Paolo Cotta-Ramusino is the current Secretary General of the Pugwash Conferences on Science and World Affairs.

3 Comments

  1. It was an honor to know George Rathjens. During my tenure with Student Pugwash USA he was consistently supportive of the efforts of young people to tackle the most challenging issues of the day. He seemed to revel in pushing the boundaries of our thinking. I remember feeling totally humbled and energized when he asked me to serve as rapporteur of a Pugwash workshop on science and social responsibility in Hungary in conjunction with the centenary celebrations of Szilard’s birth. It was the first time I had the privilege. I nervously sent him the report and he called me instantly congratulating me, saying he could see I would be asked to do these in the future, and I might not thank him for that… He was a gentle and thoughtful man who has left us all better for having known him. Sending condolences to his family.
    Sandy Ionno Butcher

  2. The Spanish Pugwash Group and myself are very sorry about the death of our former Secretary General George Rathjens. I do remember with pleasure his so stimulating years as Secretary General of Pugwash. We join our condolences to all the Pugwash family. Please convey them also to his family.
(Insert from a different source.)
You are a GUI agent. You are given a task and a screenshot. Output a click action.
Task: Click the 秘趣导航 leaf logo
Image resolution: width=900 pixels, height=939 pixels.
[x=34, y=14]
  3. The German Pugwash Groups joins the others to mourn about the death of the former Pugwash Secretary General George Rathjens. I made the acquaintance of Georg in the 1980ies at a Pugwash Workshop in Starnberg/Germany. George Rathjens and Jack Ruina were the famous twin couple which enriched summerschools, symposiums and meetings by their deep technical-political experiences and their presence. They encouraged and inspired young scientists to study the political and technical foundations of the security and disarmament debate at this critical juncture. The formidable obituary by Jeffrey Boutwell illuminates George´s contribution as a secretary general in a critical time of his organisation.

    Our condolences go to his family and also to the Pugwash community which should redouble its energy and committment not only to substitute these great scientists but also to counter the challenges we are facing in the Middle East, Eastern Europa and Asia.